Management review inputs
ISO 22301 Clause 9.3.2 requires you to bring a defined set of inputs into each BCMS management review so top management can make informed decisions and drive corrective action. Operationalize it by running a repeatable “management review input pack” process: collect required data, validate it, summarize trends, and present decisions and action items with owners and due dates. 1
Key takeaways:
- Your management review agenda must explicitly cover each required input category, not a generic “BC update.”
- Evidence is the input pack plus proof that prior actions were tracked to closure and decisions were made.
- Most audit findings come from missing trend analysis, missing issue-change analysis, or poor action tracking.
Management review is where a Business Continuity Management System (BCMS) either becomes a controlled system that improves, or a set of documents that drift. Clause 9.3.2 is narrow but unforgiving: you must feed management review with specific inputs so leadership can assess performance, address nonconformities, and approve improvements. The standard is not asking you to “talk about continuity.” It is asking you to prove that review decisions were made using complete information: prior review actions, internal/external changes, performance data (including monitoring and measurement), audit results, progress against objectives, and improvement opportunities. 1
For a CCO, GRC lead, or continuity owner, the fastest path is to productize the requirement into a single recurring deliverable: a management review input pack with named data owners, a cutoff date, a validation step, and a decision log. Once you can produce that pack on demand, audits get easier and the BCMS stops depending on institutional memory.
Regulatory text
Requirement (excerpt): “The review shall consider actions from previous reviews, changes in issues, BCMS performance, nonconformities, audit results, and improvement opportunities.” 1
What the operator must do: For every scheduled management review, you must (1) gather information that covers each required input area, (2) present it in a way management can evaluate effectiveness and decide actions, and (3) retain documented information showing the inputs were considered and what decisions/actions resulted. The easiest audit-proof method is a standardized agenda mapped 1:1 to Clause 9.3.2 plus an attached input pack and action log.
Plain-English interpretation (what auditors expect)
Auditors are looking for completeness and follow-through:
- Completeness: Every management review includes all required inputs, even when there is “nothing new.” If nothing changed, your pack should say “no material change” and show how you checked.

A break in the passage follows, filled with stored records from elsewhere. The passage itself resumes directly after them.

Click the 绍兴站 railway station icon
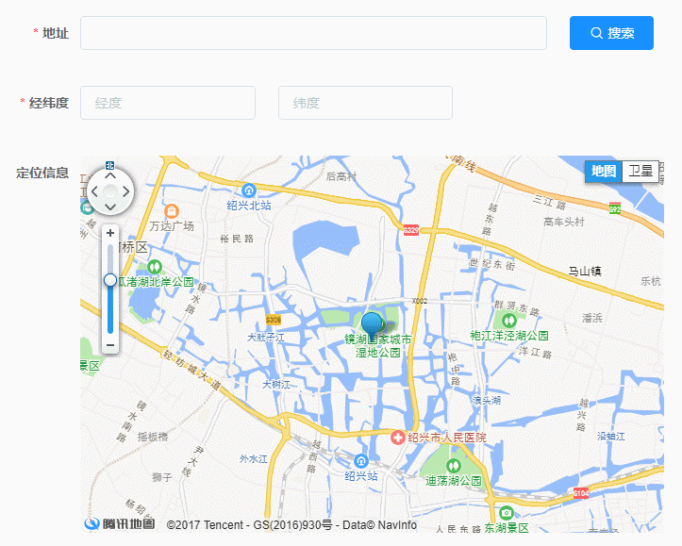This screenshot has width=682, height=546. click(x=361, y=461)
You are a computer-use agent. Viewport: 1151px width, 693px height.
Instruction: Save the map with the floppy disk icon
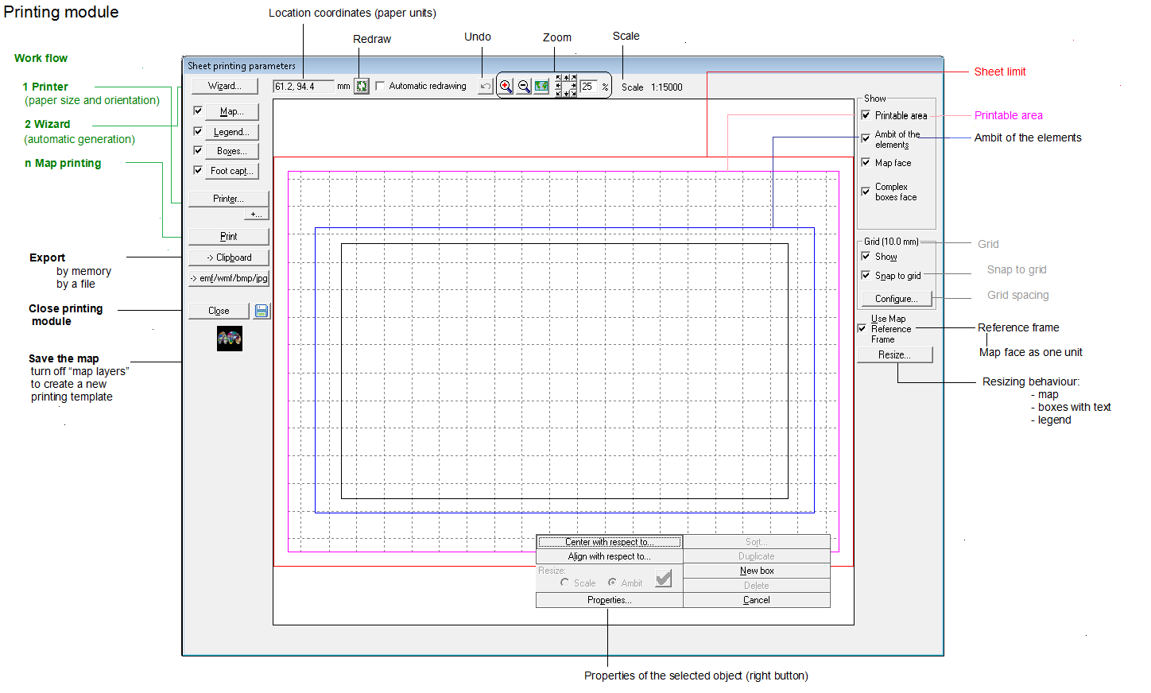click(x=262, y=311)
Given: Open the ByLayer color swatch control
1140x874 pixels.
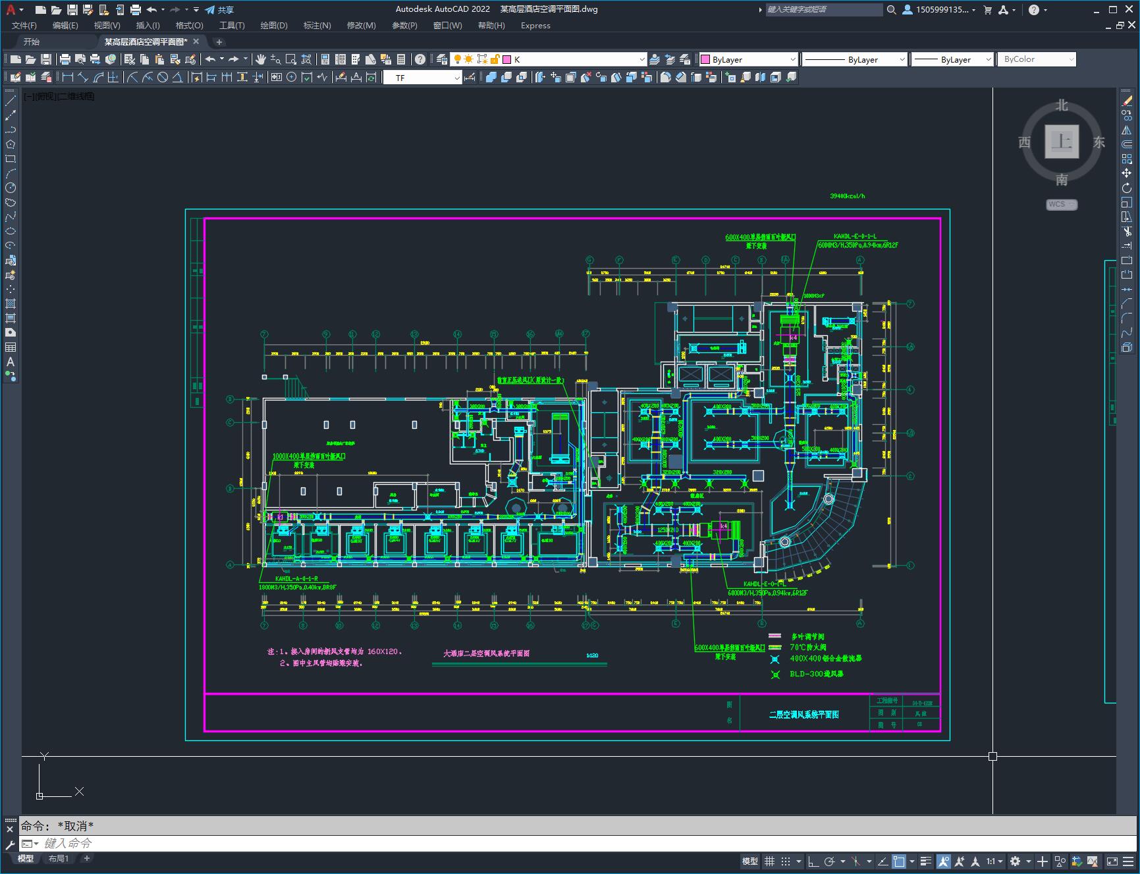Looking at the screenshot, I should [747, 59].
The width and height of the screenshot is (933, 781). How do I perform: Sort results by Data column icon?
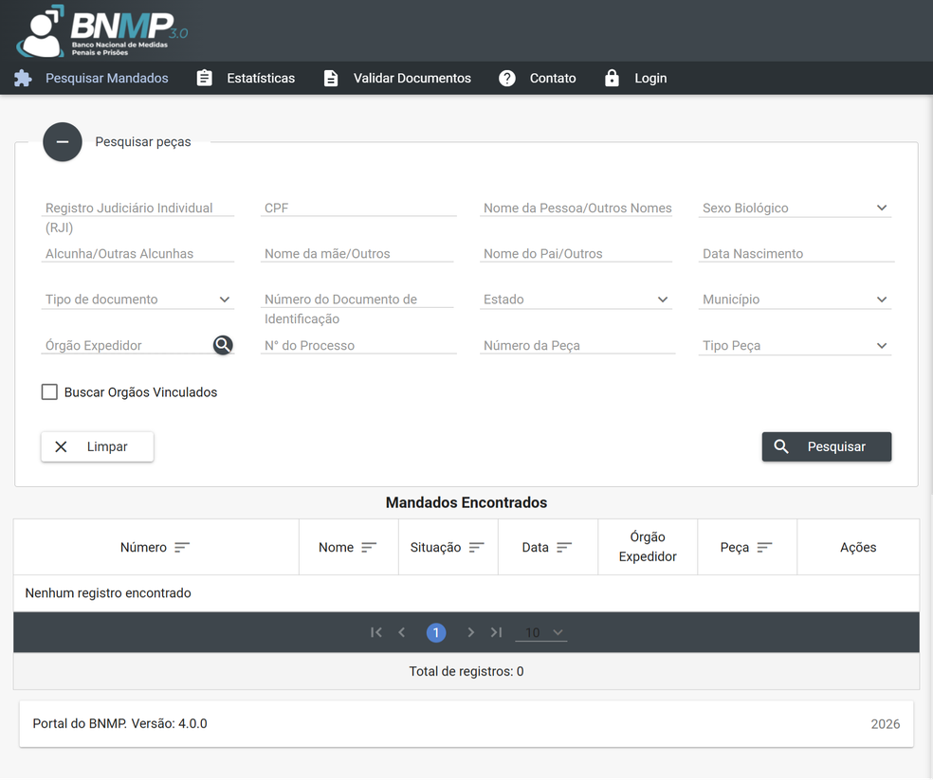[x=564, y=548]
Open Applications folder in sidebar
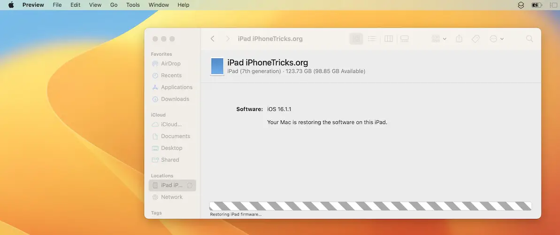 tap(176, 87)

- Performance-based review: You provide performance information (monitoring/measurement, trends, objectives) in a way that supports decisions, not raw data dumps.
- Closed-loop management: Actions from the prior review are tracked, escalated when overdue, and either closed with evidence or formally re-scoped with approval. 1
Who it applies to
Entities: Any organization implementing or certifying to ISO 22301. 1
Operational context: This hits teams responsible for BCMS governance: business continuity, operational resilience, enterprise risk, compliance, internal audit, and business owners who own BC objectives. It also touches third parties indirectly: changes in third-party dependencies and continuity performance often belong in “changes in issues” and “BCMS performance.”

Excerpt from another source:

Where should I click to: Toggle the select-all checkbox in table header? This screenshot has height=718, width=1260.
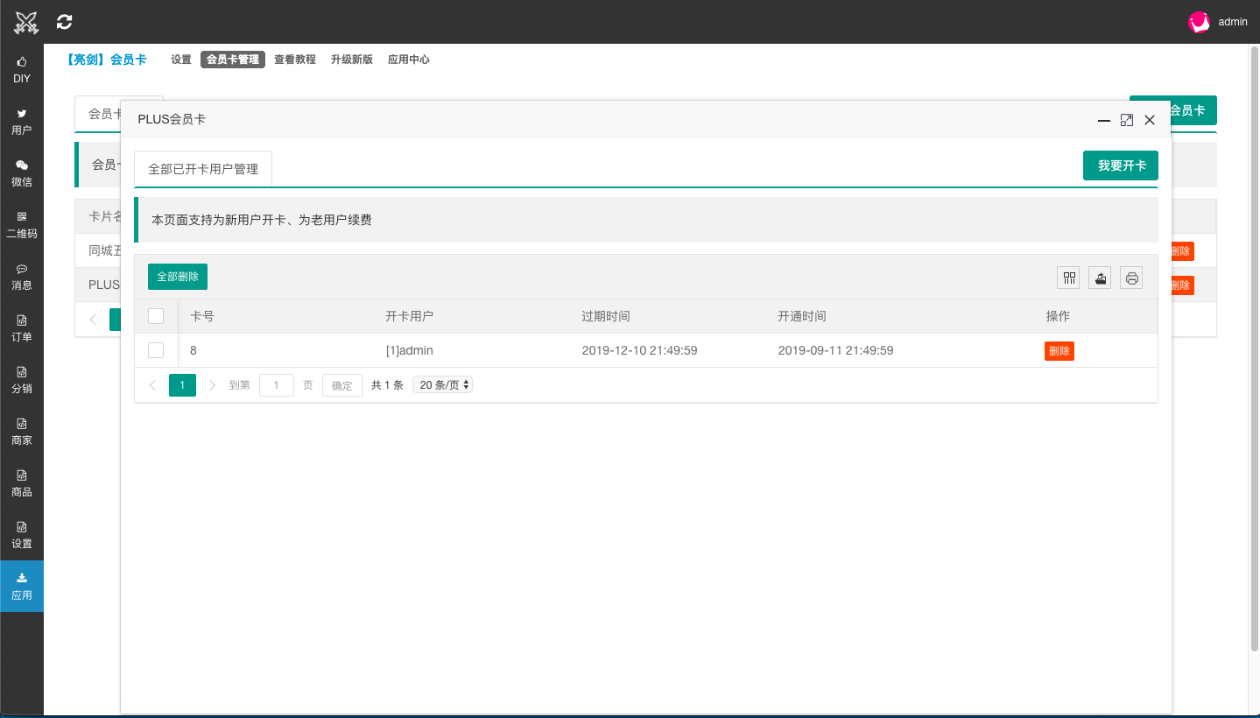(156, 316)
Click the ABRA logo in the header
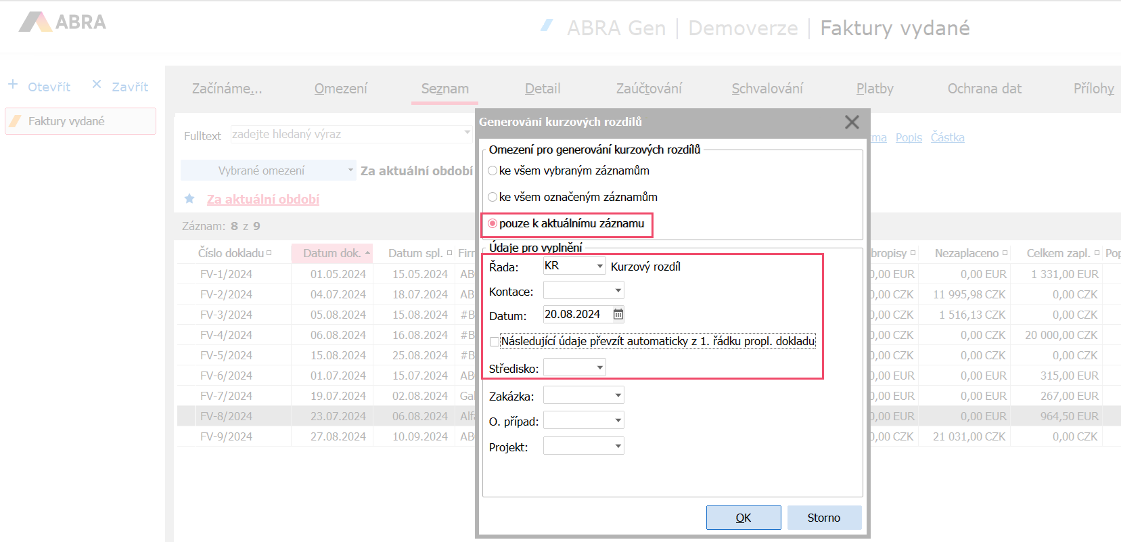The image size is (1121, 542). [62, 22]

What you actually need to do (step-by-step)
1) Define your “management review input pack” template
Create a single template with sections that exactly mirror the required inputs:
- Actions from previous management reviews
- Changes in internal and external issues (your “context” changes)
- BCMS performance
- monitoring and measurement results
- trends in nonconformities
- audit findings summary
- fulfillment/progress of BC objectives
- Nonconformities and corrective actions (status and trends)
- Audit results (internal and external, if applicable)
- Opportunities for improvement (OFIs, lessons learned, program roadmap) 1
Practical tip: add an “Executive decisions needed” box at the front. It forces the pack to be decision-grade.
2) Assign data owners and a cutoff date
For each input section, assign an accountable owner and specify where the data comes from (system/report). Example ownership model:
- Prior actions: BCMS coordinator or GRC PMO (action log)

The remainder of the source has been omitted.